Web Scraping: A Bit of Black Magic

Recently we got an exciting task, to scrape job descriptions from various web pages. There’s no API, no RSS feed, nothing else, just a bunch of different websites, all using different backends (some of them run on Drupal). Is this task even time-boxable? Or just too risky? From the beginning, we declared that the scraping tool that we would provide is on a best effort basis. It will fail eventually (network errors, website changes, application-level firewalls, and so on). How do you communicate that nicely to the client? That’s maybe another blog post, but here let’s discuss how we approach this problem to make sure that the scraping tool degrades gracefully and also in case of an error, the debugging is as simple and as quick as possible.

Architecture

The two most important factors for the architectural considerations were the error-prone nature of the scraping and the time-intensive process of downloading something from an external source. On the highest level, we split the problem into two distinct parts. First of all, we process the external sources and create a coherent set of intermediate XMLs for each of the job sources. Then, we consume those XMLs and turn it into content in Drupal.

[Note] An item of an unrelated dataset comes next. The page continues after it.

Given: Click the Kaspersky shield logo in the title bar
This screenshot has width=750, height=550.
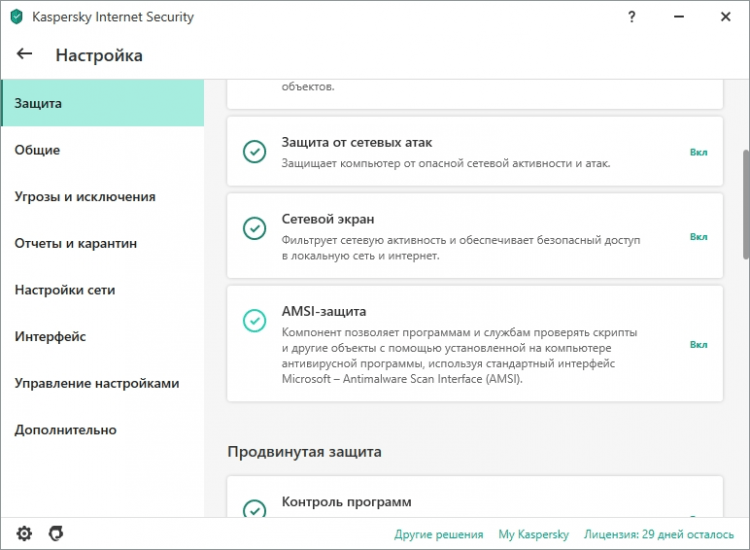Looking at the screenshot, I should (16, 17).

So from a bird-eye-view, it looks like this:

That was our plan before the implementation started, let’s see how well it worked.

Implementation

Scraping

You just need to fetch some HTML and extract some data, right? Almost correct. Sometimes you need to use a fake user-agent. Sometimes you need to download JSON (that’s rendered on a website later). Sometimes, if you cannot pass cookies in a browser-like way, you’re out of luck. Sometimes you need to issue a POST to view a listing. Sometimes you have an RSS feed next to the job list (lucky you, but mind the pagination).

For the scraping, we used Drupal plugins, so all the different job sites are discoverable and manageable. That went well.

What did not go so well was that we originally planned to use custom traits, like JobScrapeHtml and JobScrapeRss, but with all the vague factors enumerated above, there’s a better alternative. Goutte is written in order to handle all the various gotchas related to scraping. It was a drop-in replacement for our custom traits and for some sites that expected a more browser-like behavior (ie. no more strange error messages as a response for the HTTP request).

Content synchronization

For this matter, we planned to use Feeds, as it’s a proven solution for this type of task. But wait, only an alpha version for Drupal 8? Don’t get scared, we didn’t even need to patch the module.

Feeds took care of the fetching part, using Feeds Ex, we could parse the XMLs with a bunch of XPath expressions, and Feeds Tamper did the last data transformations we needed.

Feeds and its ecosystem is still the best way for recurring, non-migrate-like data transfer into Drupal. The only downside is the lack of extensive documentation, so check our sample in case you would like to do something similar.

Operation

This system has been in production for six months already. The architecture proved to be suitable. We even got a request to include those same jobs on another Drupal site. It was a task with a low time box to implement it, as we could just consume the same set of XMLs with an almost identical Feeds configuration. That was a big win!

Where we could do a bit better actually, was the logging. The first phase where we scraped the sites and generated the XML only contained minimal error handling and logging. Gradually during the weeks, we added more and more calls to record entries in the Drupal log, as network issues could be even environment-specific. It’s not always an option to simply replicate the environment in localhost and give it a go to debug.

Also in such cases, you should be the first one who knows about a failure, not the client, so a central log handling (like Loggly, Rollbar or you name it) is vital. You can then configure various alerts for any failure related to your scraping process.

However, when we got a ticket that a job is missing from the system, the architecture again proved to be useful. Let’s check the XMLs first. If it’s in the XML, we know that it’s a somehow Feeds-related issue. If it’s not, let’s dive deep into the scraping.

The code

In the days of APIs and web of things, sometimes it’s still relevant to use the antique, not so robust method of scraping. The best thing that can happen is to re-publish it in a fully machine consumable form publicly (long live the open data movement).

The basic building blocks of our implementation (ready to spin up on your local using DDEV) is available at https://github.com/Gizra/web-scraping, forks, pull requests, comments are welcome!

So start the container (cd server && ./install -y) and check for open positions at Gizra by invoking the cron (ddev . drush core-cron)!